Rsearch is an R package designed for handling and analyzing targeted
sequencing data. The package provides a user-friendly interface for core
VSEARCH functions in addition to tools for visualization and parameter
optimization.
The core idea behind Rsearch is to retain the output from VSEARCH
within R’s generic data structures, rather than writing results to files
as the original VSEARCH functions. By offering this option users can
choose between working entirely within R and Rstudio or to export
results to files as VSEARCH typically does. Keeping all results in R
data structures allows users to leverage the power of standard data
wrangling and visualization tools familiar to R users.

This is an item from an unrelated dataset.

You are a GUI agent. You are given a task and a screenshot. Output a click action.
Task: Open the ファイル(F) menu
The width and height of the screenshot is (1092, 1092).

Another feature that enhances usability for R users is the consistent
return format of the functions. All functions return a single table/data
frame unless the user specifies that results should be written to a
file. For functions that can return multiple results - such as those
handling read pairs with forward and reverse reads - the secondary table
is included as an attribute of the primary table. The same approach
applies to tables containing statistics from function executions. By
ensuring that all functions return only one table, navigating and
managing results become more straightforward. Additionally, since all
core functions return data frames or tibbles, they are compatible with
piping using the %>% or |> operators.
More information about attributes in R can be found here and here.
Full documentation and tutorials with usage examples are available on the Rsearch website
Rsearch is available from The Comprehensive R Archive Network
(CRAN), with the
development version hosted here on GitHub.
To install the stable CRAN version of Rsearch, simply run the
following command in your R console:
install.packages("Rsearch")For the Rsearch package to function properly on your computer,
VSEARCH must be installed as well (see below). Please ensure that you
are using VSEARCH version 2.30.0 or newer.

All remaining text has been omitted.